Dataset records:
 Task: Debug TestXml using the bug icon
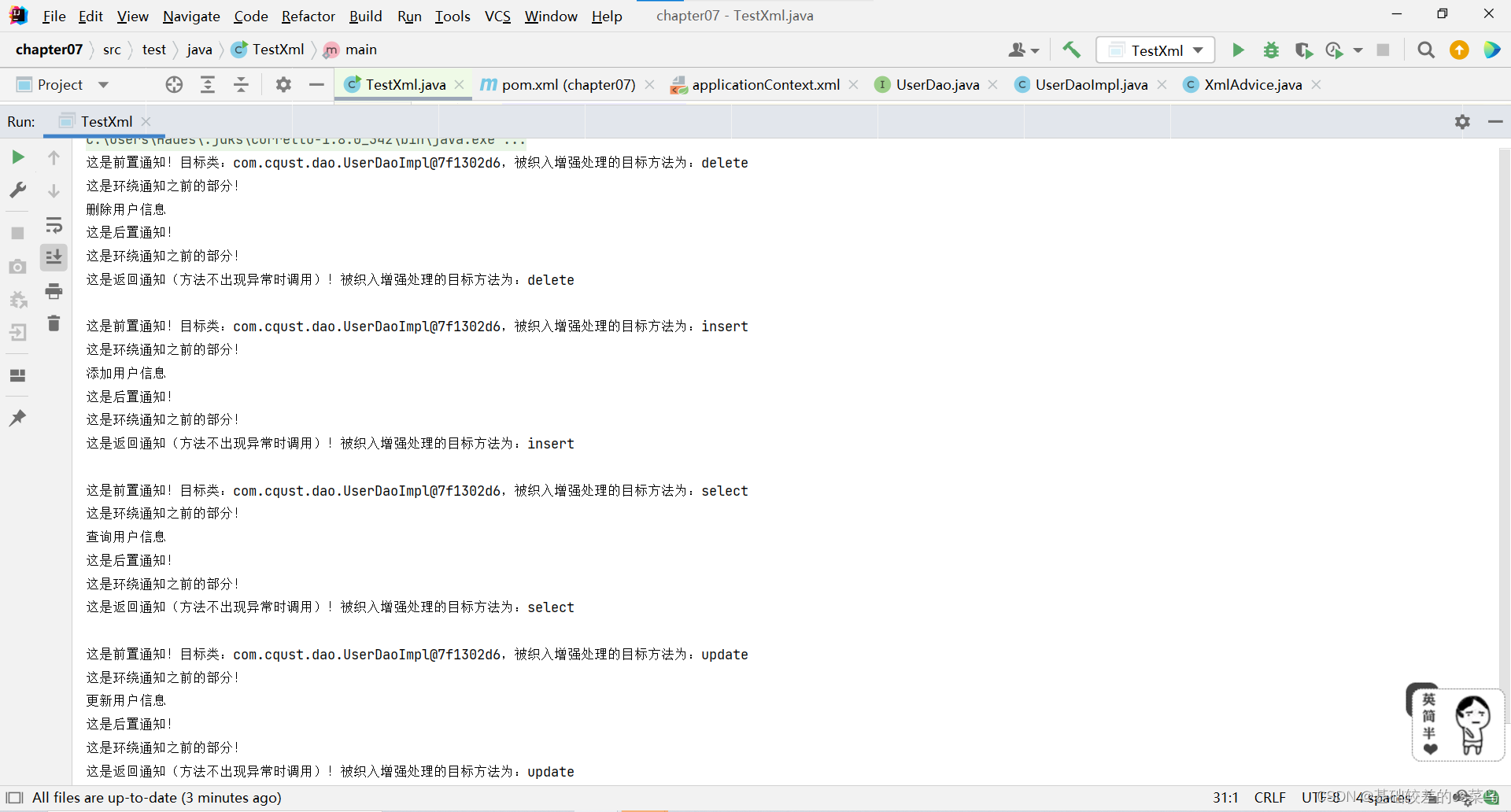click(1270, 50)
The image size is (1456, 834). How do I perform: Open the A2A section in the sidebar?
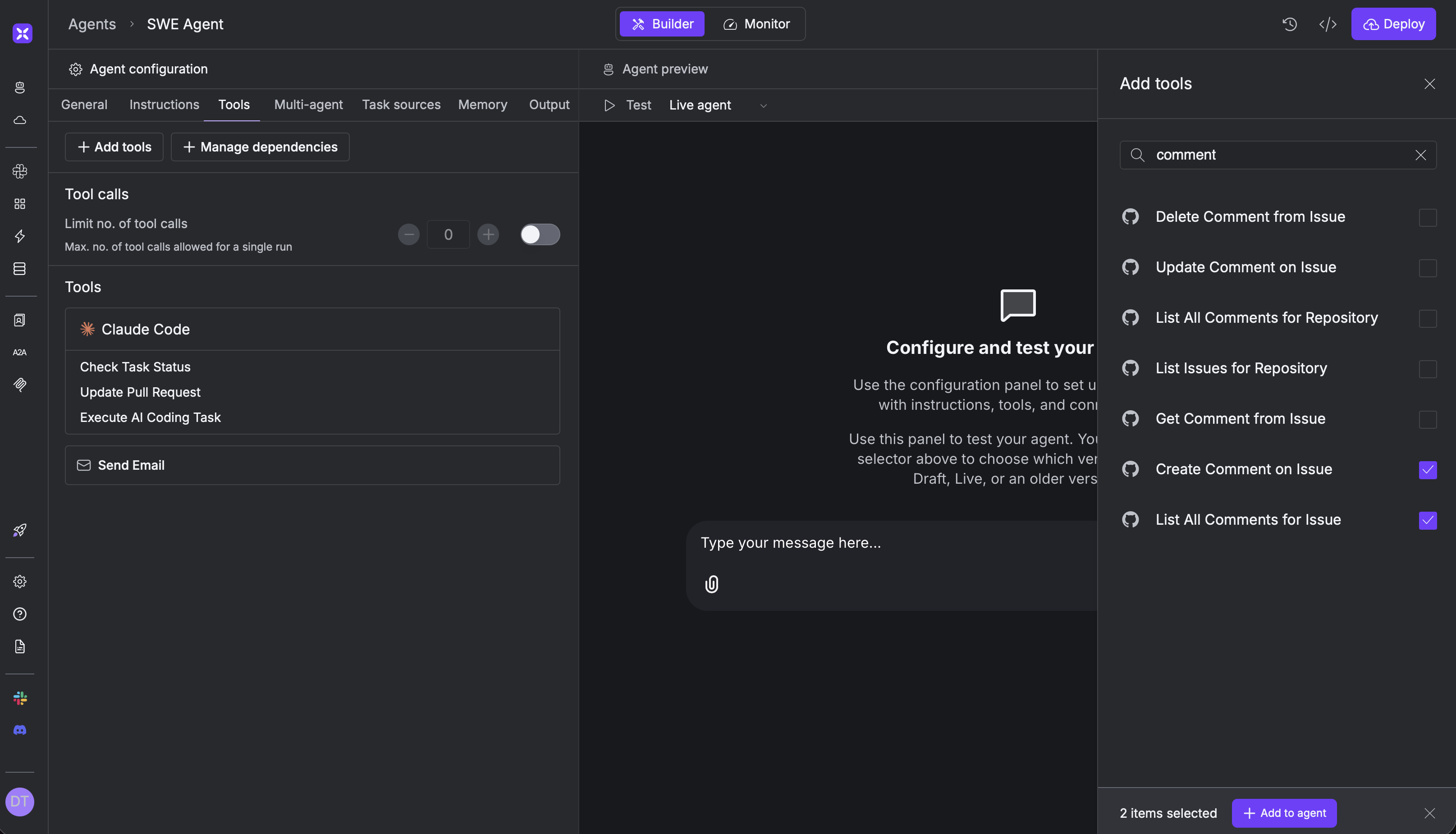coord(20,352)
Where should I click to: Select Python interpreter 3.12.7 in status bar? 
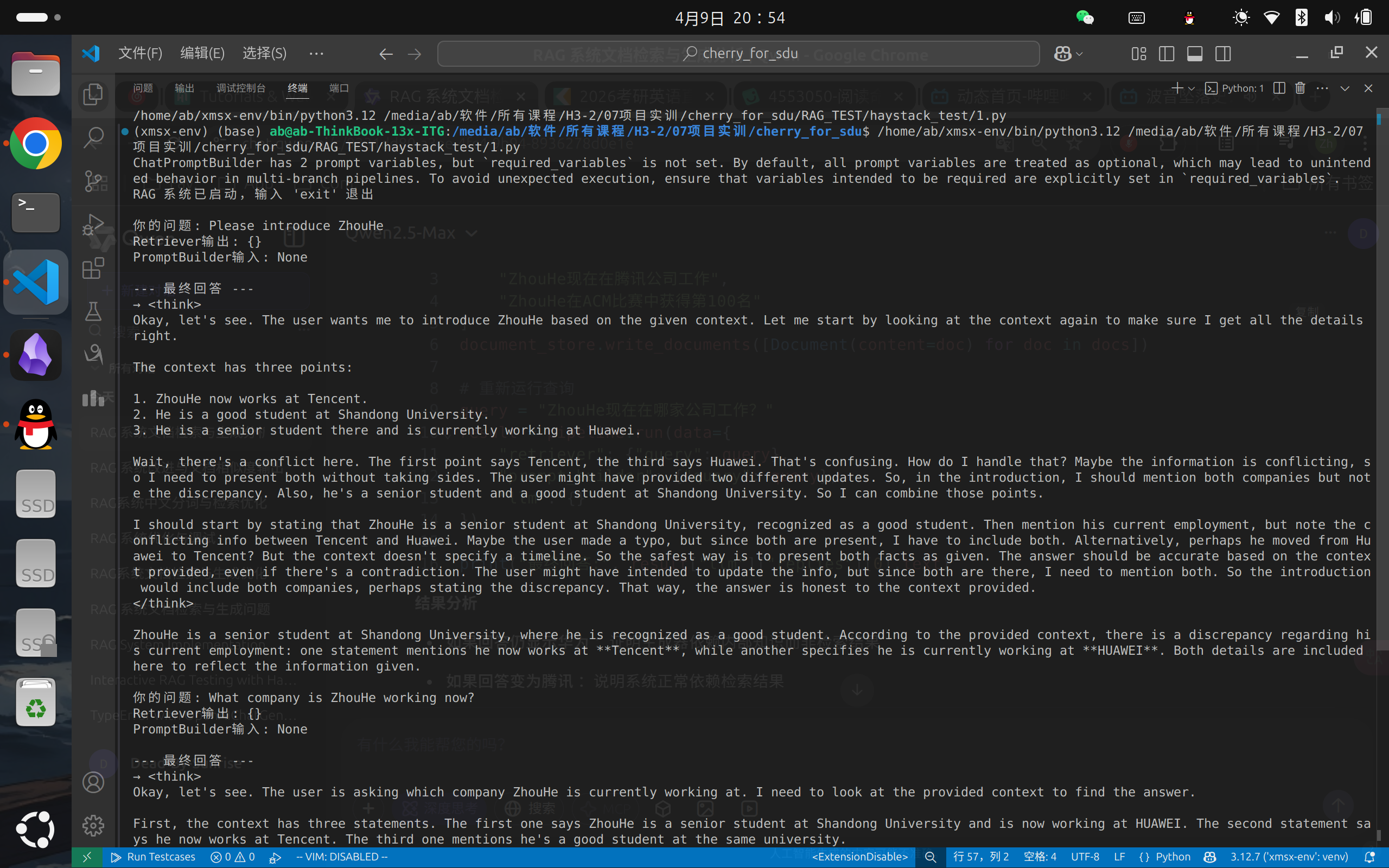pyautogui.click(x=1289, y=857)
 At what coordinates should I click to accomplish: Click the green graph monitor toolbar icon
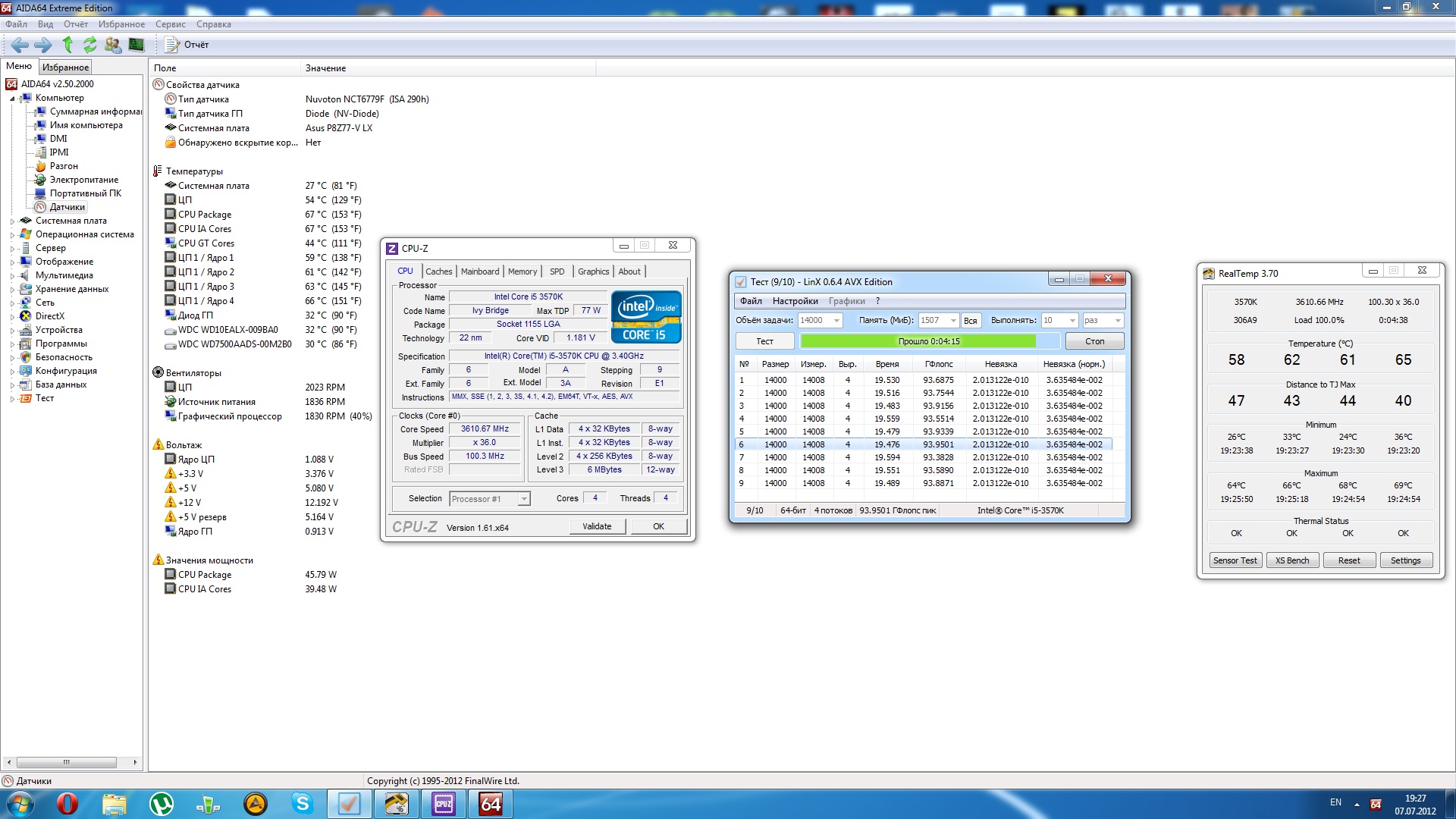coord(136,45)

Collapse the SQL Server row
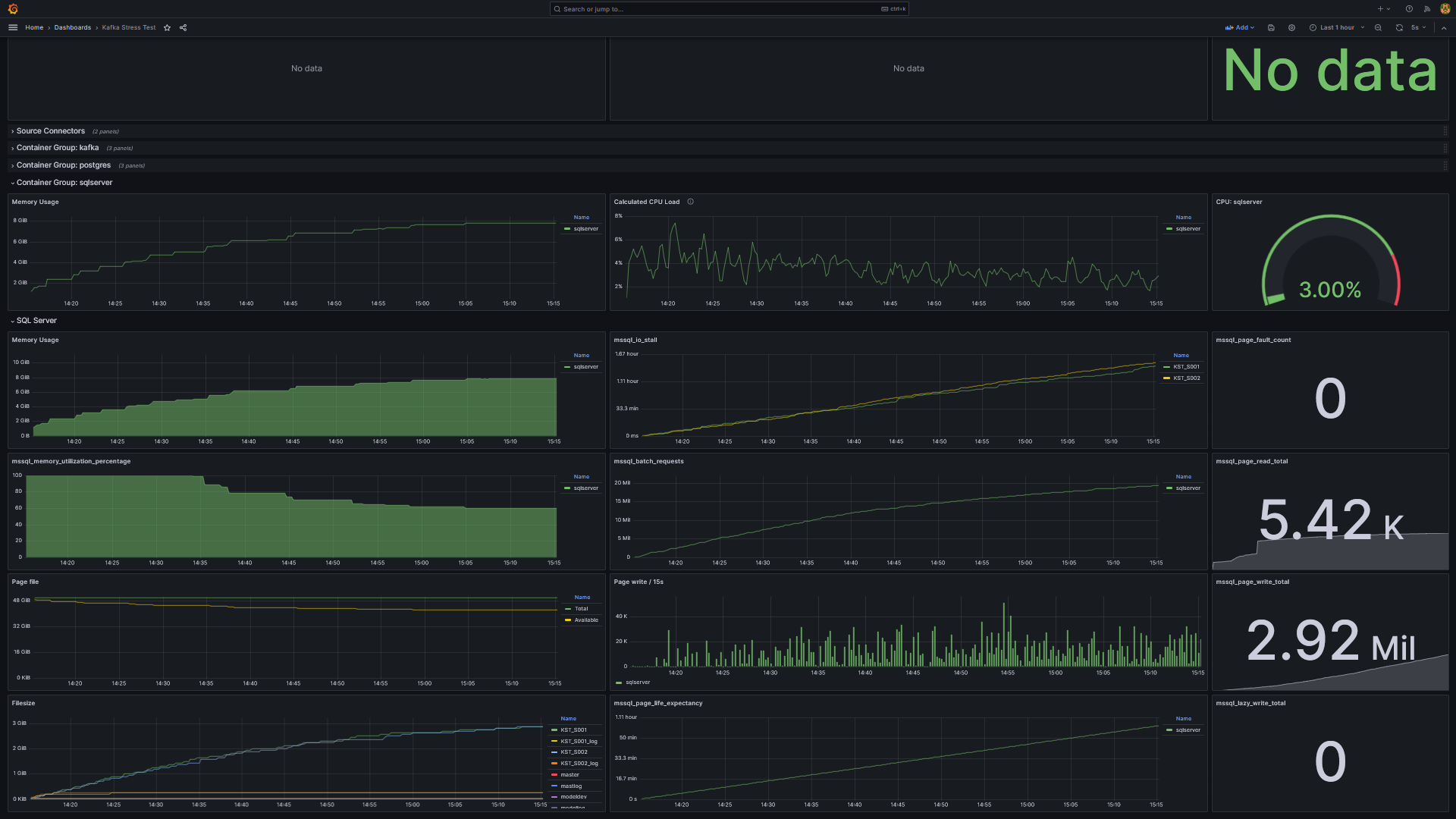pyautogui.click(x=36, y=321)
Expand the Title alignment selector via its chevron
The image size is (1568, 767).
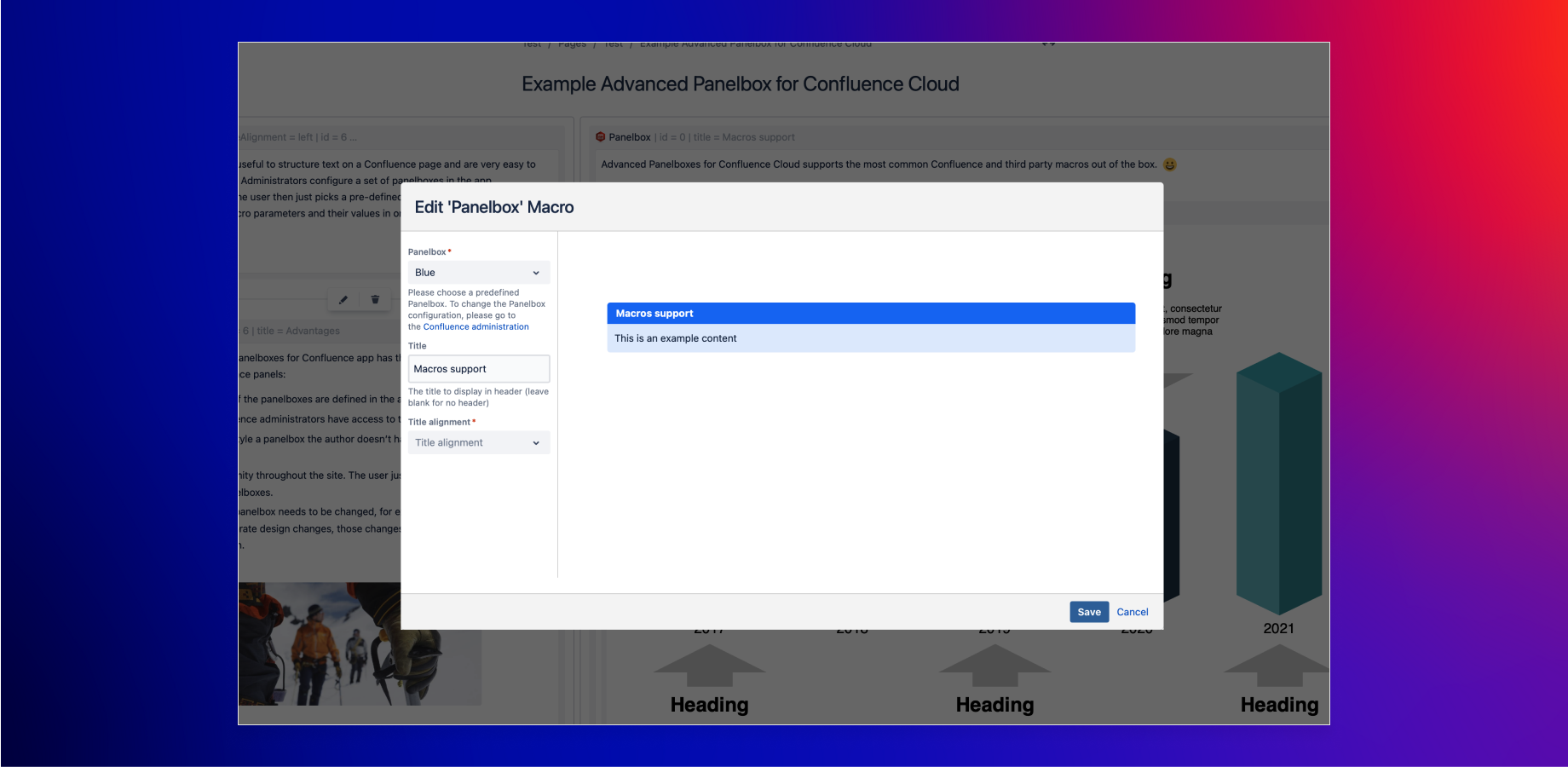pyautogui.click(x=536, y=442)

Your instructions: Give back the data verbatim. The pictures are not part of the copy.

Your response:
 Task: Debug TestXml using the bug icon
click(1270, 50)
The image size is (1456, 834). How do I perform: Open the A2A section in the sidebar?
coord(20,352)
Where should I click to: Select Python interpreter 3.12.7 in status bar? 
pyautogui.click(x=1289, y=857)
 At what coordinates should I click to accomplish: Click the green graph monitor toolbar icon
coord(136,45)

Collapse the SQL Server row
pyautogui.click(x=36, y=321)
Expand the Title alignment selector via its chevron
The image size is (1568, 767).
pyautogui.click(x=536, y=442)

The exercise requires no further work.